Back-to-back primary victories for Sen. Bernie Sanders (I., Vt.) in Indiana and West Virginia over Democratic frontrunner Hillary Clinton are "bogging her campaign down," ABC anchor George Stephanopoulos said Wednesday.
With a rout Tuesday in West Virginia, Sanders has won 19 primaries and caucuses, but he still trails Clinton by more than 700 delegates. He is slightly behind in the pledged delegate count, but Clinton has a large lead among Democratic"superdelegates" that prefer the more establishment candidate.
Sanders told supporters Tuesday night that there was still a path to catching Clinton up with the pledged delegates, but ABC reporter Cecilia Vega explained Sanders needs to win 98 percent of the remaining delegates to clinch the nomination.
"This is an uphill climb to say the least.

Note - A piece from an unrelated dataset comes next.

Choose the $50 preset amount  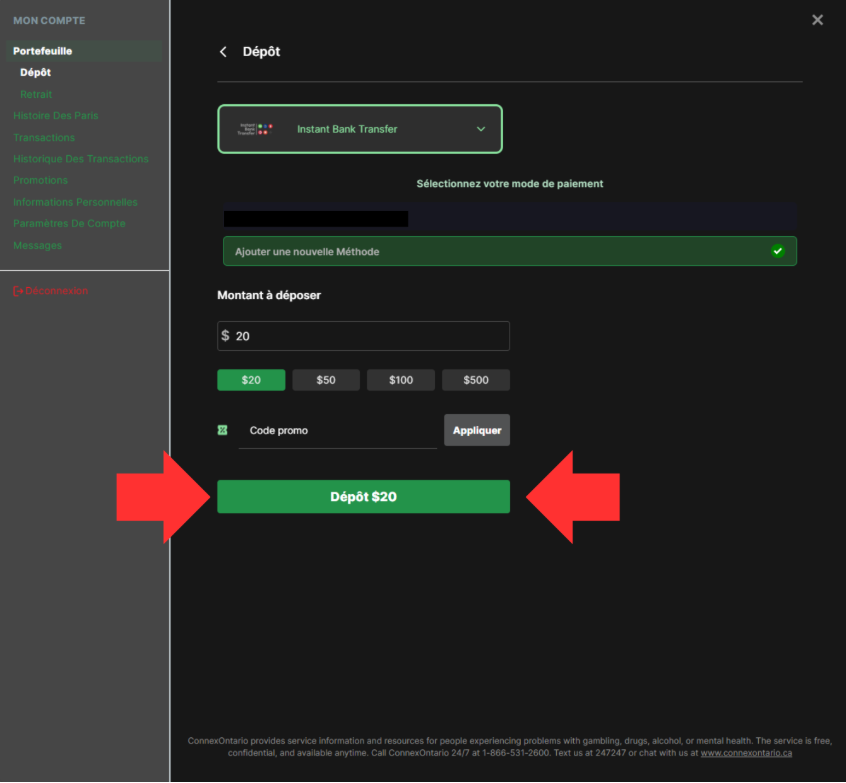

As much as Hillary Clinton would like to put this primary fight behind her, still a long ways away," Vega said.
"Bernie Sanders cannot catch up, can't get 98 percent of the delegates, and the Clinton team's explaining away this loss in West Virginia," Stephanopoulos said. "But it is bogging her campaign down."
Stephanopoulos formerly worked for Bill Clinton's White House as a communications aide and contributed $75,000 to the Clinton Foundation.
Vega said Clinton campaign made the excuse that West Virginia wasn't strong demographically for her anyway, but she won the state in a rout over Barack Obama in 2008. Clinton's March town hall remarks about putting coal miners out of business contributed to her loss to Sanders.
"The reality is she's got a real problem going forward," Vega said. "She's had a hard time winning over white working-class voters, George, and that, as you know, is a group that Donald Trump has done especially well with."
Sanders' effect on moving Clinton to the left continued in the past week, when she expressed support for the "public option" where people as young as 50 could buy into Medicare. Sanders espouses a single-payer Medicare-for-all system.